#### TEXTO FORNECIDO

Convido você a vislumbrar um possível cenário no futuro, numa época chamada Singularidade, quando acredita-se que a máquina irá alcançar um nível de inteligência e de consciência igual ou superior a do ser humano.

Estamos no ano de 2035 e algumas previsões de futuristas no passado se confirmaram. Houve uma comoditização em massa de boa parte das atividades antes praticadas pelos humanos. É possível ver robôs, em diversos formatos, executando trabalhos braçais e pouco técnicos como também atuando em profissões ditas “colarinho branco”, como de repórteres, advogados, cirurgiões, analistas financeiros, dentre outros.

Máquinas autônomas nos campos de batalha e até mesmo nas ruas, às vezes sem a companhia da polícia, tornaram-se uma ameaça constante para as pessoas.

Uma tendência crescente nesta época é tornar-se um ser híbrido (humano-máquina) pois algumas pessoas querem “bater de frente” com as máquinas. Por este motivo, elas estão escolhendo transcender os limites da sua inteligência.

Algumas atividades que precisam de empatia e sensibilidade ainda são exercidas pelo homem. No entanto, a robotização afetou até mesmo as relações humanas, ainda que haja algumas “tribos” meio que isoladas das novas tecnologias.

########

LISTA DE TAREFAS
a - Extraia do texto sobre a Singularidade, sem qualquer alteração, o trecho que se inicia nas palavras que contêm "Algumas atividades que" e vai até "das novas tecnologias.".
b - Liste as profissões de "colarinho branco" que o texto sobre a Singularidade menciona como exemplos de trabalho em que atuam robôs.
A listagem não é necessária para realizar as tarefas.

#### REGISTROS ARMAZENADOS

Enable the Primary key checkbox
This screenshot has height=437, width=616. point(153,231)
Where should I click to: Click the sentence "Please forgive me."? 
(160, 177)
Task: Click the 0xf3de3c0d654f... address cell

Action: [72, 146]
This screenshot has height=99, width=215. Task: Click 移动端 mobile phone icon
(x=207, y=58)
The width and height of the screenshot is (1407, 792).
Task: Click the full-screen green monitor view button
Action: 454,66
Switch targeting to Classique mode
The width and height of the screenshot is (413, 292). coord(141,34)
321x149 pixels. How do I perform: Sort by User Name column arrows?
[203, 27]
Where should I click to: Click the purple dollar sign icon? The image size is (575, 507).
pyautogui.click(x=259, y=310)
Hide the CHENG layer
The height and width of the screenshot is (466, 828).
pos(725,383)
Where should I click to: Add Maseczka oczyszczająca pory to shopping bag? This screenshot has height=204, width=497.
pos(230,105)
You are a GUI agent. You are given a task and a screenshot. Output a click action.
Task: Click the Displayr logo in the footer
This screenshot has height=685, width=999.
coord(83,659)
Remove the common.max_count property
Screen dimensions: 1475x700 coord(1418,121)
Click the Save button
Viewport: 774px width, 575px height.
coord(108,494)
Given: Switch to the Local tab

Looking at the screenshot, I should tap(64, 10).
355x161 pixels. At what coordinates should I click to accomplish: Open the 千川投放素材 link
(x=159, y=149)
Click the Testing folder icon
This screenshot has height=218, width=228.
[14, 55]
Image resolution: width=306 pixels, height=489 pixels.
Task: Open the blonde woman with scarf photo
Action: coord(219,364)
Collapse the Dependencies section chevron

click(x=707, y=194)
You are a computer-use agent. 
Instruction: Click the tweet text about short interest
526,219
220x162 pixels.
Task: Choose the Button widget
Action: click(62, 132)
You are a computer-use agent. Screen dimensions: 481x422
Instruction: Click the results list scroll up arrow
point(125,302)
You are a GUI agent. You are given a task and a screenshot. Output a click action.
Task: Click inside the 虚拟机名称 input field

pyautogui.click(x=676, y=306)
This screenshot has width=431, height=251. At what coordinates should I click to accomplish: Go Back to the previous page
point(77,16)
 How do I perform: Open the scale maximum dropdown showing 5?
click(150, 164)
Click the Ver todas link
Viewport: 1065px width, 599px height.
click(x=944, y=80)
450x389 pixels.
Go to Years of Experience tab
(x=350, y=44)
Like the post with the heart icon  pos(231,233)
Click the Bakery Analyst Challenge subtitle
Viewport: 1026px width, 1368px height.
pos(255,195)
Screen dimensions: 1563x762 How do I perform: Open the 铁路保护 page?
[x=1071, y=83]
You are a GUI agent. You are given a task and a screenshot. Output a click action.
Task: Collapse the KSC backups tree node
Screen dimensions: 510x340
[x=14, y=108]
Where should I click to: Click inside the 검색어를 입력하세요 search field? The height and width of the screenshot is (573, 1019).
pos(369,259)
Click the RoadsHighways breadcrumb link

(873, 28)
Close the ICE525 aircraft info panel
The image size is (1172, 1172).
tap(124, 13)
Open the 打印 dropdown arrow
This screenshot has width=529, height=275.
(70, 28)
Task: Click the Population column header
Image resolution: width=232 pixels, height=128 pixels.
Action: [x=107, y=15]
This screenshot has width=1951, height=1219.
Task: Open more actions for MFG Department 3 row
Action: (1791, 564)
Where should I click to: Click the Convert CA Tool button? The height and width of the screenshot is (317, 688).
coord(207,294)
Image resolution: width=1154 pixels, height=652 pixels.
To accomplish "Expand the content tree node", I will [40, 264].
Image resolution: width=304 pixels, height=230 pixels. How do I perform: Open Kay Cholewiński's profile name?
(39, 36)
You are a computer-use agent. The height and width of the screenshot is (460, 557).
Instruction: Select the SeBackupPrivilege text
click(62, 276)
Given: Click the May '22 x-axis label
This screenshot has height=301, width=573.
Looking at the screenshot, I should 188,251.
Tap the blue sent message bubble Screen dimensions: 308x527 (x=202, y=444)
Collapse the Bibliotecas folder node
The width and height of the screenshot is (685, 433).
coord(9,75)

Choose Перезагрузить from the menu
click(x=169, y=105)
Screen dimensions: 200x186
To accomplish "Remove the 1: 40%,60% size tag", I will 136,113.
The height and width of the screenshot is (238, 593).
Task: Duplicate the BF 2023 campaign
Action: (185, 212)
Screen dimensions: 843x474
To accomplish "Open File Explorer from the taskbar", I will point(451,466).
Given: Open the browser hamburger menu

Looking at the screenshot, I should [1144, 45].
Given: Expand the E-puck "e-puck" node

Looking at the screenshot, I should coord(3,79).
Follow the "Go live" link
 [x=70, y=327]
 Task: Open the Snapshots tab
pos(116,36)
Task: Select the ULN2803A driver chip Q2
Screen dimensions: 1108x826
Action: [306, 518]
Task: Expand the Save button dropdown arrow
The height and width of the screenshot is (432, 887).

########

RESPOSTAS DO EXERCÍCIO
a -
Algumas atividades que precisam de empatia e sensibilidade ainda são exercidas pelo homem. No entanto, a robotização afetou até mesmo as relações humanas, ainda que haja algumas “tribos” meio que isoladas das novas tecnologias.

b - Repórteres, advogados, cirurgiões e analistas financeiros.